The microbes that make us sick often have ways to evade our attacks against them. Perhaps chief among these strategies is a sticky, armor-like goo, called the biofilm matrix, that encases clusters of disease-causing organisms.
This defense works, sometimes in tragic ways. For example, biofilms form readily and invisibly on medical devices like catheters and implants and are highly resistant to drugs that might otherwise treat them. The infections they cause cost tens of thousands of lives and billions of dollars a year in the U.S.
"There are no approved antimicrobials to treat biofilms.

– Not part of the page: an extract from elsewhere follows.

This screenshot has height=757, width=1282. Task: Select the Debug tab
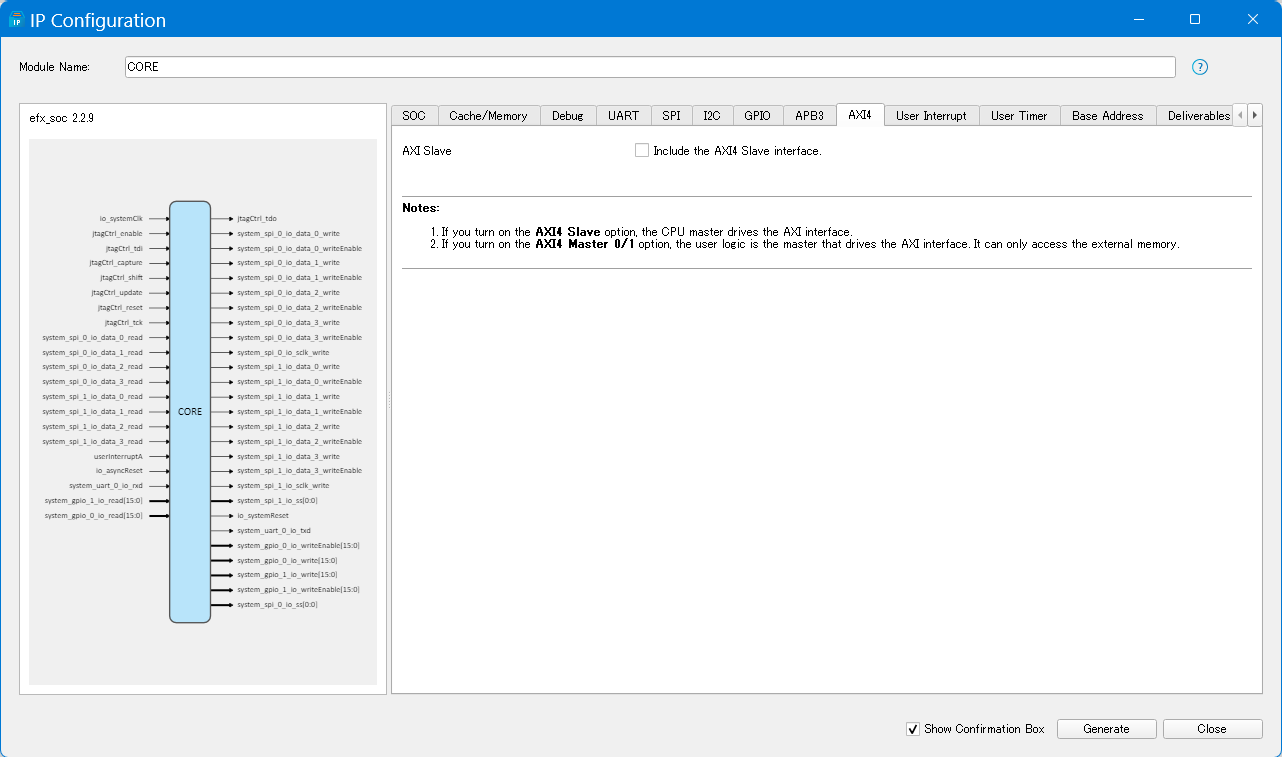pyautogui.click(x=567, y=116)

The only way to treat a biofilm is to physically remove it from the body," says David Andes, a professor of medicine at the University of Wisconsin School of Medicine and Public Health.
In a new study designed to better understand and combat these structures, Andes and his collaborators identified some of the key proteins in biofilms of the fungus Candida albicans that control both how they resist antifungal drugs and how they become dispersed throughout the body.

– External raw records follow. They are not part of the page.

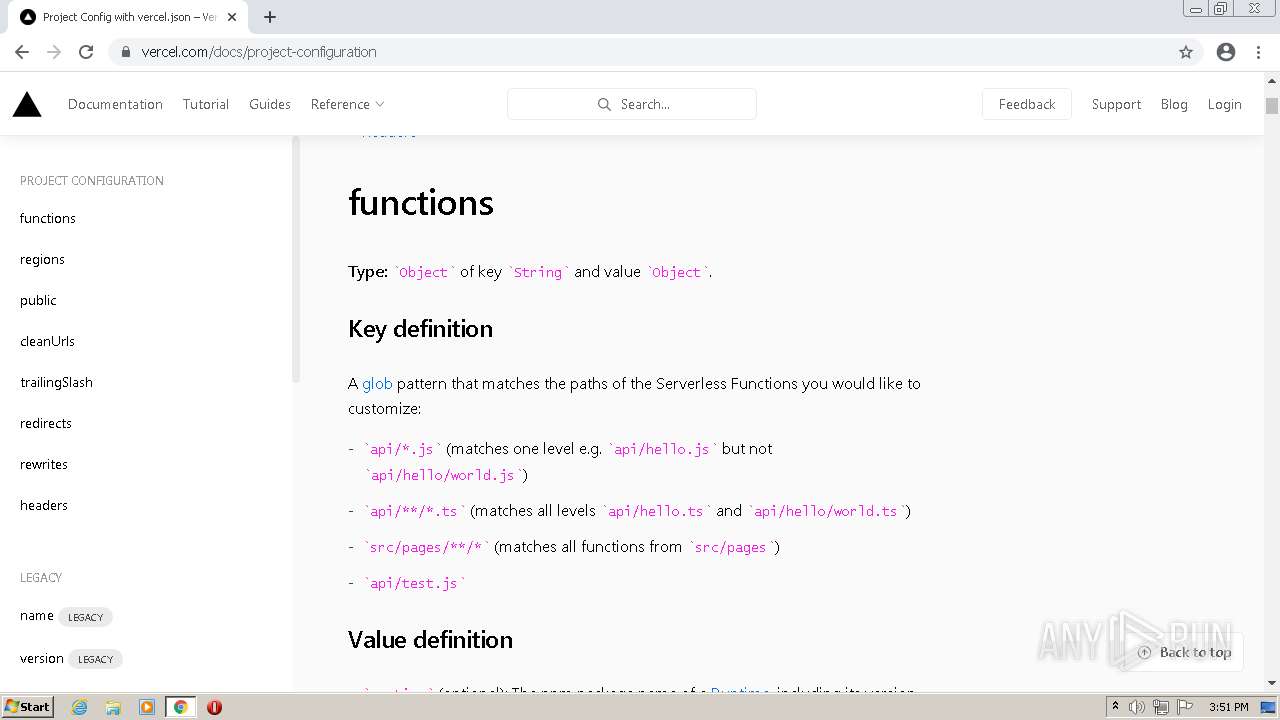Open the Guides nav item
This screenshot has height=720, width=1280.
[270, 104]

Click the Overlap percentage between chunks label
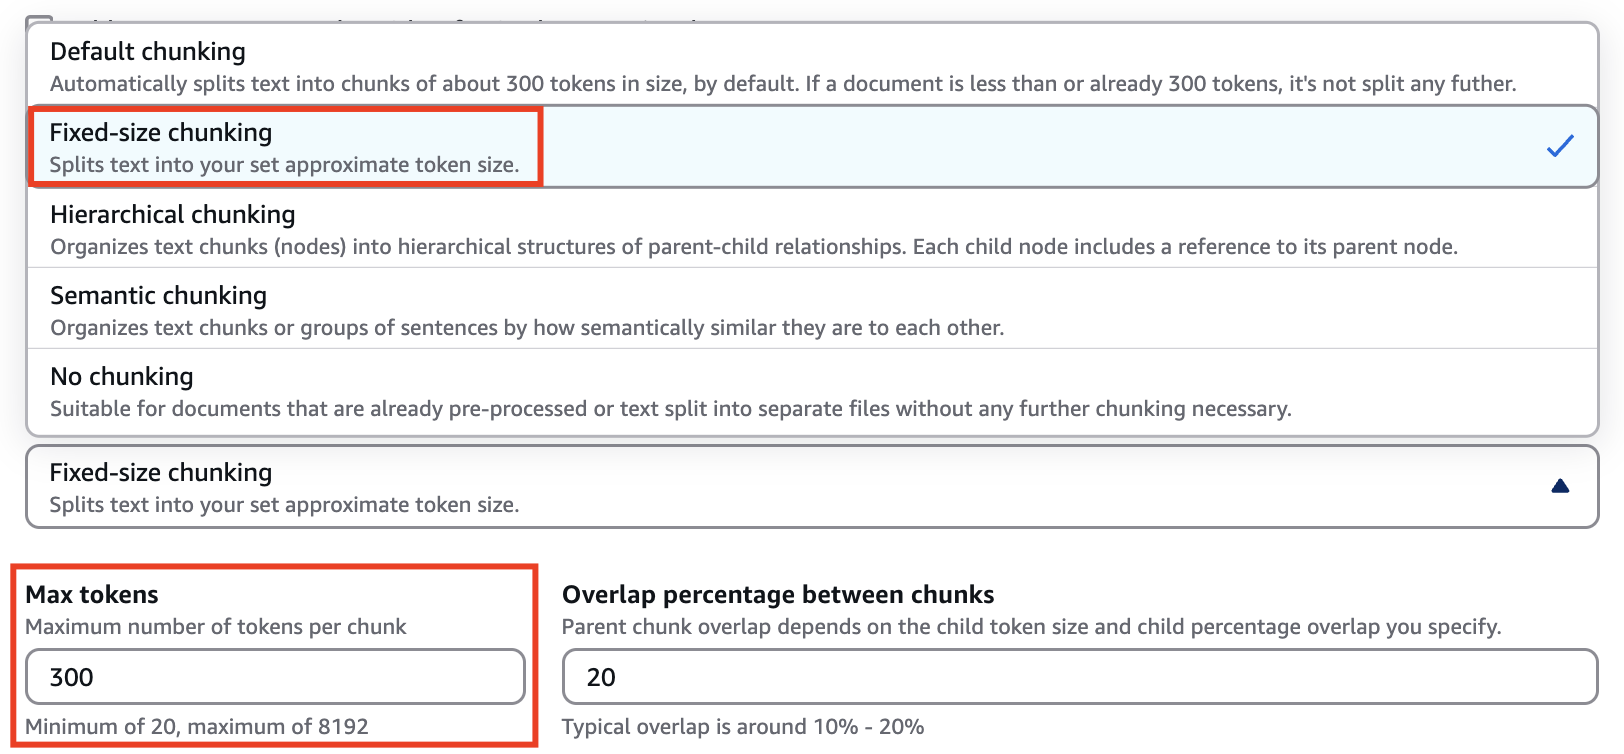pyautogui.click(x=777, y=594)
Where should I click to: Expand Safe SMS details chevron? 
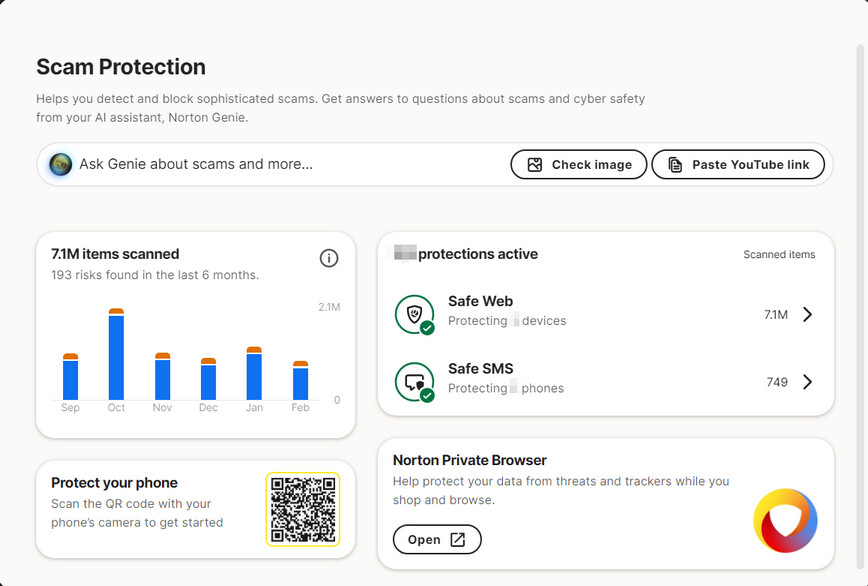click(x=808, y=382)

While more work is necessary, the newly identified proteins provide potential drug targets to impair a pathogen's antimicrobial defenses. In fact, the study found that Candida that could not make some of these proteins were much more sensitive to the existing antifungal fluconazole.
However, interfering with some of these same proteins made the biofilms more likely to spread to the kidney in a rat model of infection. This is a shortcoming that further research will need to address.
Andes and his team, which included University of Georgia professor of biology Aaron Mitchell, published their findings Oct. 29 in the journal Nature Communications.
Candida is an enigmatic organism. The fungus often makes its home in and on healthy people, to no ill effect. But it can readily infect immunocompromised individuals, even those who are otherwise well.
Biofilms are made up of a complex soup of materials secreted by individual cells within them, including proteins. The researchers used a machine-learning algorithm to screen through hundreds of these proteins to identify likely candidates involved in biofilm production and function. They identified 63 proteins to investigate further.
When the researchers created Candida mutants unable to make these proteins, 13 of them became more susceptible to the antifungal fluconazole in lab tests.
The Andes lab, which specializes in developing animal models to test drug resistance, also investigated the proteins in a rat model involving venous catheters. These catheters, inserted into large veins, are often left in place for months to help deliver drugs, such as during chemotherapy treatment. Because they spend a long time in the body, catheters are prone to becoming sources of infection.
When the researchers tested four of the 13 drug-sensitive fungal mutants in the rat model, all four remained susceptible to fluconazole like earlier lab tests had demonstrated. While the antifungal barely affects normal Candida biofilms, it cut mutant fungal populations down by 30-fold or more.
Biofilms don't just drive drug resistance. They affect the entire lifecycle of a pathogen. "The last step in the lifecycle of a biofilm is dispersion. Cells leave the biofilm and spread to other parts of the body," says Andes. This body-wide dispersal greatly increases the risk from infections.
The researchers found 17 mutants that affected this dispersion process; most of them dispersed more readily. Tested in rats, three of these high-dispersal mutants led to a more than 10-fold increase in the spread of Candida to the kidneys.
Intriguingly, two of the mutants were both more susceptible to antifungals and more likely to disperse to the kidney, a mix of positive and negative clinical outcomes. Andes says this overlap of function - partly antimicrobial, partly controlling dispersal - suggests the proteins play complex roles in biofilms.
The Andes lab has already identified a drug that can interfere with the fungus's defense. They recently found that the antifungal turbinmicin - which Andes and his collaborators discovered in 2020 - can block Candida's ability to secrete these proteins and other components of biofilms, making the pathogen more susceptible to drugs.
This work was supported by the National Institutes of Health (grant R01AI073289).